The crisis for Lebanon began when its prime minister Saad al-Hariri resigned on Saturday while in Riyadh, apparently under pressure from Saudi officials. He has yet to return to his country and a growing number of Lebanese and regional officials suspect the long-time Saudi Arabian ally is being held in Riyadh by force and are demanding his return.
Saudi Arabia has signalled it will forcefully push for change in Lebanon, where it once wielded great political influence but has increasingly lost that to Iran and Hizbollah.
Thamer al-Sabhan, Riyadh’s minister of Gulf affairs, this week warned that Lebanon, whose government includes members of Hizbollah, would be considered to have declared war on Saudi Arabia for “remaining under this party of evil and terrorism”.
Within an hour of the Saudi Arabian travel ban, Mr Sabhan wrote on Twitter: “All measures taken are being done successively with continuous and more aggressive escalation until matters return to normal.”
The warnings come as Emmanuel Macron, French president, was set to travel to Riyadh on Thursday for an impromptu meeting with Mohammed bin Salman, the powerful Saudi crown prince.
Speaking in Dubai after a two-day trip to the United Arab Emirates, Mr Macron said it was vital to preserve the “stability of the region” which also meant the “stability and integrity of Lebanon”. France has deep historical ties with the Mediterranean country, which was once a French colony.
“I have heard very hard positions on Iran — which I don’t share — so it’s important to have a structured discussion, so that I understand the decisions carried out domestically, and so that we can exchange on Iran . . . Yemen . . . and Lebanon. And I will say how essential the stability and integrity of Lebanon is to me,” Mr Macron said.
The French president said “informal contacts” had been established with Mr Hariri while a spokesperson for the foreign ministry could not immediately comment on rumours of a meeting between the former prime minister and the French ambassador in Riyadh.
Mr Macron said: “My wish is that Lebanese politicians can move freely in Lebanon, which means demilitarising part of Lebanon and a demanding position towards those who seek to destabilise Lebanon.”
Most regional observers believe Mr Hariri was forced out by Riyadh due to its concerns over Hizbollah’s rising influence and frustrated that Mr Hariri’s government provided legal cover for the Shia group.
Mr Hariri, who also has Saudi citizenship and owns a business in the country, may have been caught up in the dramatic purge and arrest of businessmen and princes in Saudi Arabia that also began on Saturday.
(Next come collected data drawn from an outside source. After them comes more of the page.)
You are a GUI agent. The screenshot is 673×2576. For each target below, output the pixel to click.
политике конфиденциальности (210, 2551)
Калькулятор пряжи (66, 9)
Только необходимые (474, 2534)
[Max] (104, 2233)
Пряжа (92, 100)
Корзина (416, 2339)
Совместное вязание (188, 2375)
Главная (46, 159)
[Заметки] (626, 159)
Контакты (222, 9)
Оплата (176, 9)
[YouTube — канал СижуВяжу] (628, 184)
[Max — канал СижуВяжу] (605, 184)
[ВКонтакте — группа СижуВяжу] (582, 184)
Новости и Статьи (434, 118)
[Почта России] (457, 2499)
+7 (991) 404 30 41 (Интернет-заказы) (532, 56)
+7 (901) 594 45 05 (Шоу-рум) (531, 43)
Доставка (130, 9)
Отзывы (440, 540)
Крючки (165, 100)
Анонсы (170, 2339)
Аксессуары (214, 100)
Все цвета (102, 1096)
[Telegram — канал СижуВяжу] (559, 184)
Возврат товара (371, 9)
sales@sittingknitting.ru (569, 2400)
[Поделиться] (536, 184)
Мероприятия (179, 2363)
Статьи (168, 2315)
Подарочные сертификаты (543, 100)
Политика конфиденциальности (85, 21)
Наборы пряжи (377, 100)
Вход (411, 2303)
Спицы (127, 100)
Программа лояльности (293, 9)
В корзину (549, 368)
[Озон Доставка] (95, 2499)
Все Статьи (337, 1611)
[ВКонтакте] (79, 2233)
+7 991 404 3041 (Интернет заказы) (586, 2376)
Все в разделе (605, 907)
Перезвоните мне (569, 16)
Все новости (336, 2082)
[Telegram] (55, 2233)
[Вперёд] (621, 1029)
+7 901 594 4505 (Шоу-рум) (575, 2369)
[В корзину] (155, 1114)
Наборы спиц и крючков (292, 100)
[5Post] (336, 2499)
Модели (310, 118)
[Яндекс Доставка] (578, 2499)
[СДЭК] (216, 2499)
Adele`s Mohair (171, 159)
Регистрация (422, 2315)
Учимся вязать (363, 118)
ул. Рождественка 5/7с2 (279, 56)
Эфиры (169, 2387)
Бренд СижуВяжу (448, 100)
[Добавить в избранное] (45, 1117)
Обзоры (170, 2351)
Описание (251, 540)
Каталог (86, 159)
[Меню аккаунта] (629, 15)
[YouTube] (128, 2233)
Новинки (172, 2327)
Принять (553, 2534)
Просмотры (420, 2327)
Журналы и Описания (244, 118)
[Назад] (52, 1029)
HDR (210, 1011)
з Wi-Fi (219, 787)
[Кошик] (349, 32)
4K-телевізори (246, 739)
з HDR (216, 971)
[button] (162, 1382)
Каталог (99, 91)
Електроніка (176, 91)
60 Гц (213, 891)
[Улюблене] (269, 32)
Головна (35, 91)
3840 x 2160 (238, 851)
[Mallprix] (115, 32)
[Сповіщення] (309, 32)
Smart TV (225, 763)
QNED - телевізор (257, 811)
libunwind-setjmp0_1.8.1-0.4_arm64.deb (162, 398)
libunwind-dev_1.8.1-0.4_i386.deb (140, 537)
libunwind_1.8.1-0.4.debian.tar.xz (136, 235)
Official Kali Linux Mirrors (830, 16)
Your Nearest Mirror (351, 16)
Regional diplomats have said they are unsure of his condition, but believe he is not completely free.
Lebanese politicians from both sides of the country’s political divide have started to speak out about his absence. His own Future party, relatively silent since his resignation, came out on Thursday to demand his return.
“The return of . . . Hariri is necessary in order to restore the internal and external balance of Lebanon with full respect to Lebanese legitimacy,” it said.
Lebanon’s foreign minister, who is in a party aligned with Hizbollah and a rival to Mr Hariri, also demanded his return in statements released on Twitter.
Reuters news agency reported that two senior Lebanese officials now consider Mr Hariri a captive in Saudi Arabia. “We will work with [foreign] states to return him to Beirut,” an official was quoted as saying.